▸ **TEXT**
----------

The ARCC’s activities for FY2015, included the following:
(
a) Financial Reporting
The ARCC reviewed the interim and annual financial
statements and financial announcements required
by the SGX-ST, for recommendation to the Board for
approval.
(b) External Audit
The ARCC reviewed and approved the audit plan and
scope with the external auditors and critically reviewed
the report on the audit of the year-end financial
statements.
CORPORATE GOVERNANCE
The ARCC also reviewed and considered the re-
appointment of the external auditors and is satisfied
with the suitability, independence and objectivity of the
external auditors and has recommended to the Board
its re-appointment.
The review took into consideration (i) adequacy of the
resources and experience of the auditing firm and the
audit partner, (ii) the terms of the engagement, (iii)
size and complexity of CIT and its subsidiary, (iv) the
number and experience of supervisory and professional
staff assigned to each audit, (v) the fees paid for audit
and non-audit services performed, and (vi) suitability,
objectivity and independence from Management and
the Manager based on their performance to date.
The aggregate amount of the audit fees paid/payable
by CIT and its subsidiary to the external auditors for
FY2015 was $298,000, of which audit and non-audit
fees amounted to $180,000 and $118,000 respectively.

----------

▸ **COLLECTED DATA**
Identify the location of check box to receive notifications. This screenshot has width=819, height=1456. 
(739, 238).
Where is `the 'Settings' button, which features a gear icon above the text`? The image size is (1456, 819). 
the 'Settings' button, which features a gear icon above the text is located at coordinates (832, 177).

----------

▸ **DIRECTIVE**
Pick up the text on the ARCC's activities for FY2015 after its last sentence and continue it. The lines have nothing to do with what comes next.

▸ **TASK OUTPUT**
The ARCC has undertaken a review of all non-audit
services provided by the auditors and they would not,
in the ARCC’s opinion, affect the independence of the
auditors.
Accordingly, the Manager confirms that CIT complies
with Rule 712 and 715 of the Listing Manual with
respect to the suitability of the audit firm for CIT and
its subsidiary.
(c) Internal Audit
The 3-year Internal Audit Rotational Plan for Year 2015
to 2017 was approved by the ARCC in 2014.
The ARCC reviewed the scope of internal audit work
and its audit program; it reviewed the findings during
the year and Management’s responses thereto; and it
satisfied itself as to the adequacy of the internal audit
function.
An annual assessment was performed on PwC LLP to
evaluate the effectiveness of the internal auditors.
(d) IPT
The ARCC reviewed IPT to ensure compliance with
internal procedures, provisions of the Listing Manual
and the Property Funds Appendix.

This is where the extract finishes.